[Data entries]

┌──

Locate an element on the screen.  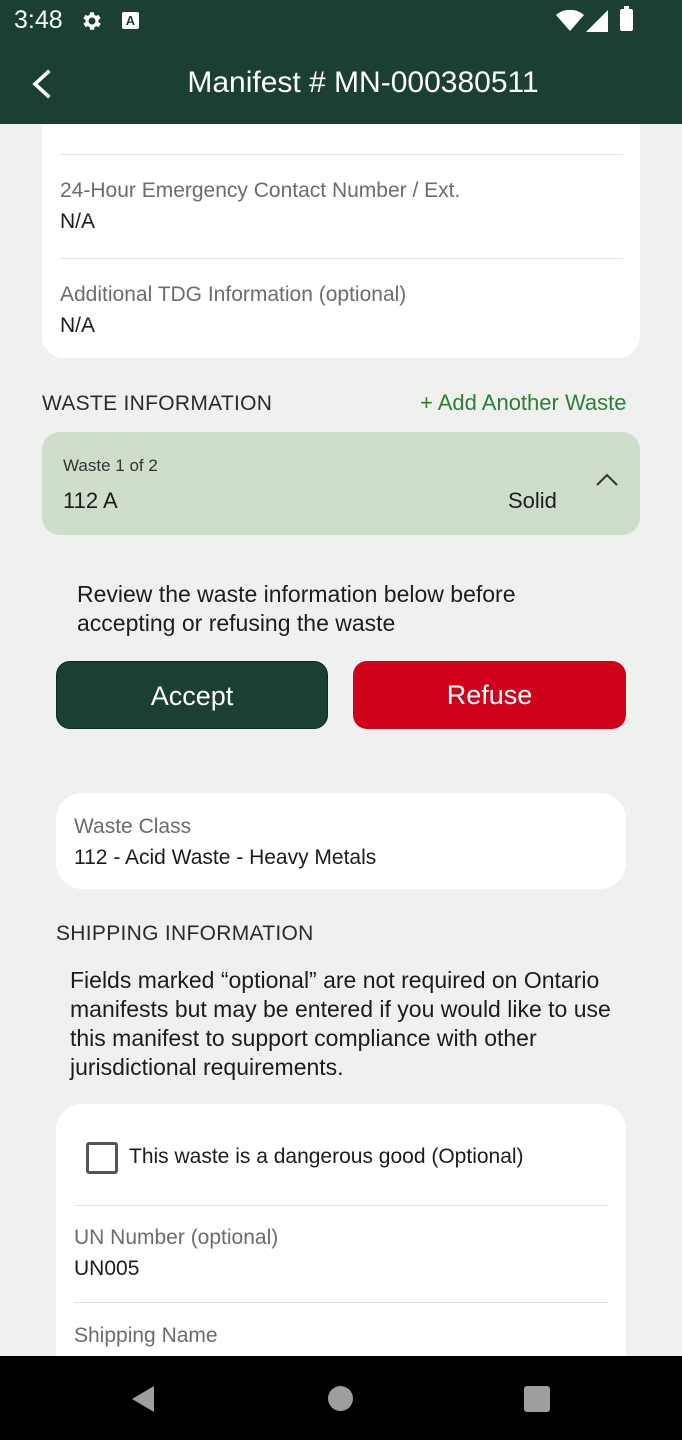
emergency-contact-label: 24-Hour Emergency Contact Number / Ext. is located at coordinates (260, 190).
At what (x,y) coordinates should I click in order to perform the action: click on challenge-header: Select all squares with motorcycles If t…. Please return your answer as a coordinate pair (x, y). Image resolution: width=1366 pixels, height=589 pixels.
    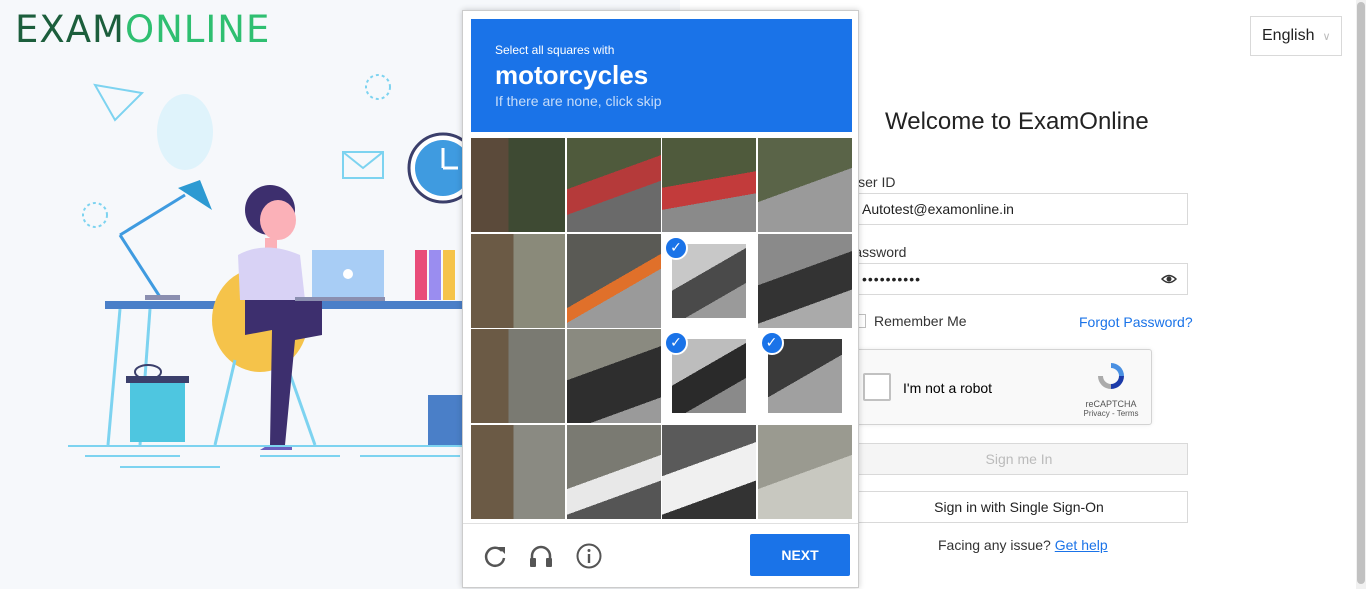
    Looking at the image, I should click on (662, 76).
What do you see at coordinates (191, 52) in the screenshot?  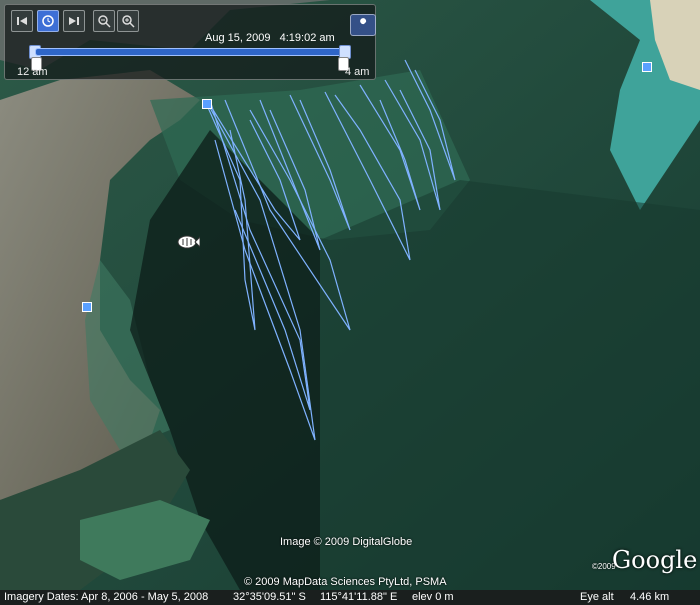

└──

**DIRECTIONS FOR THIS TASK**
Write out all of the data above again word for word, without the pictures.

**TASK OUTPUT**
Locate an element on the screen.  
emergency-contact-label: 24-Hour Emergency Contact Number / Ext. is located at coordinates (260, 190).
At what (x,y) coordinates should I click in order to perform the action: click on challenge-header: Select all squares with motorcycles If t…. Please return your answer as a coordinate pair (x, y). Image resolution: width=1366 pixels, height=589 pixels.
    Looking at the image, I should click on (662, 76).
What do you see at coordinates (191, 52) in the screenshot?  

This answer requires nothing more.